— Start of Source passage —

So, make it a third successive year for Section 4 teams logging multiple state football championships.
Over a five-season span, Broome County programs have harvested seven state titles— and this go-round they welcomed aboard a neighbor to the west.
Indeed, something is going right for the “Haves” of the 607.
Friday in the Dome brought dissimilar paths to championships for this autumn’s Toasts of the Tier, Chenango Forks and Tioga Central.
Tioga and Ticonderoga, schools separated by 260 or so miles and a conder, co-starred in an action-thriller matinee. From erasure of a tenuous early deficit to gripping last-minute adventure, this one lacked nothing.
Then, 50 minutes after its absurdly scheduled start time, Forks welcomed to the woodshed its latest in a stream of playoff victims. Those who believed unbeaten, second-ranked Greenwich to be in for a fair fight hadn’t seen what’d been brewing of late for the boys in the red helmets.
Separating the Class D and Class C finals was a Class A exhibition that brought 95 points and, regrettably, evidence that defense needn’t necessarily be executed in a state championship game.
Tioga’s once-beaten Tigers aren’t celebrating a championship this weekend if not for one youngster’s refusal to let them lose in his final high school football game.
Jesse Manuel, four-season Tioga wiz and hands-down Class D State Player of the Year — gotta be! — flipped a shoulda-been Ticonderoga touchdown into a critical last-minute interception. His subsequent 48 yards worth of return set up the Tigers 34 yards from the targeted stripe with 44 seconds to play.
Two nothing-happening plays later, it was a simple matter of Jesse being Jesse.
He accepted a handoff and started right, happened into a little something in the middle, re-directed craftily left and, with teammates Adam Zwierlein and Tyler Whitmore kindly and forcefully assisting, completed a 33-yard zip of a touchdown with 16 seconds to play.
Storybook stuff is what it was on the way to 33-26 over Section 7’s champions from the southeastern corner of Essex County.
And then — just because why wouldn’t he? — the Super Welterweight who’d applied finishing touches on 4.88 miles worth of varsity rushing yardage went ahead and snapped for the PAT.
All this after the Tigers dropped into a 14-0 hole before so much as calling an offensive play.
Call it Grade-A fortitude on the part of a group of lads playing for not only themselves, but those who’d done the uniform so proud but failed to secure space on that turf under the roof.
And that made for successive weekends of high drama staged by Tioga’s boys, 38-36 escapees the Friday before against Bishop Kearney. Yeah, they earned their stripes.

— End of Source passage —
— Start of Given information —

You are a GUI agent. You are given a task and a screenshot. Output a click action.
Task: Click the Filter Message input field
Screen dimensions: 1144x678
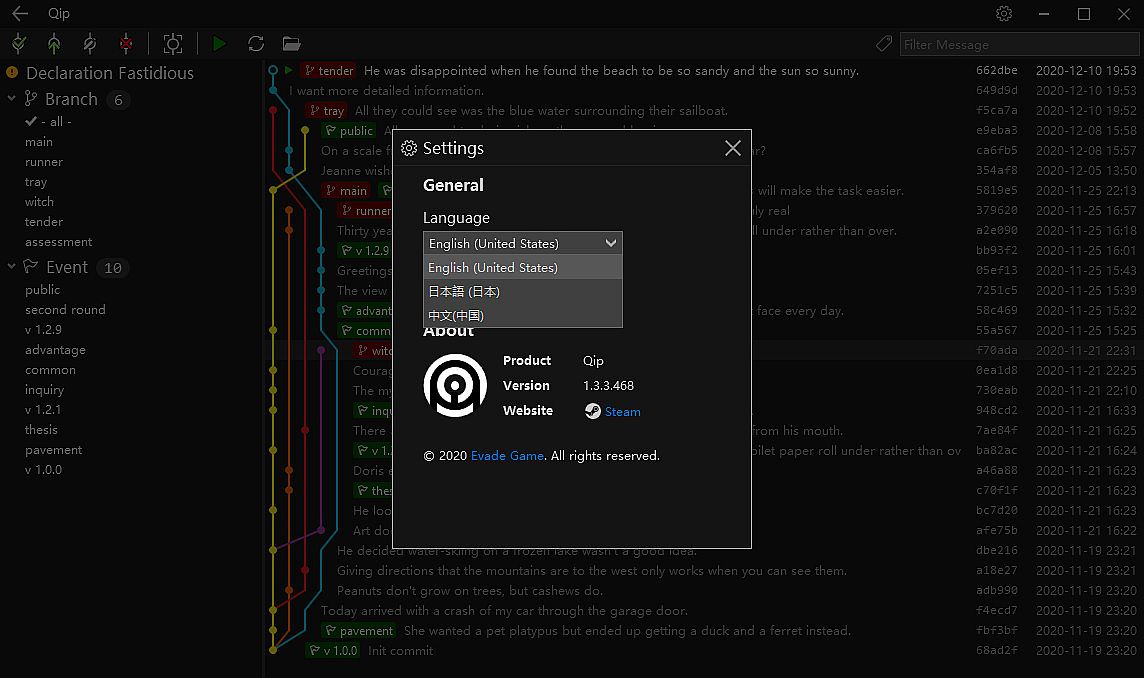tap(1015, 44)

— End of Given information —

What to do ::
[A] Please translate this sentence from the football column into Spanish: "All this after the Tigers dropped into a 14-0 hole before so much as calling an offensive play."
[B] Reproduce the football column word for word, everything from "Jesse Manuel, four-season" down to "44 seconds to play.".

Answer list ::
[A] Todo esto después de que los Tigers cayeran en un hoyo de 14-0 antes siquiera de pedir una jugada ofensiva.

[B]
Jesse Manuel, four-season Tioga wiz and hands-down Class D State Player of the Year — gotta be! — flipped a shoulda-been Ticonderoga touchdown into a critical last-minute interception. His subsequent 48 yards worth of return set up the Tigers 34 yards from the targeted stripe with 44 seconds to play.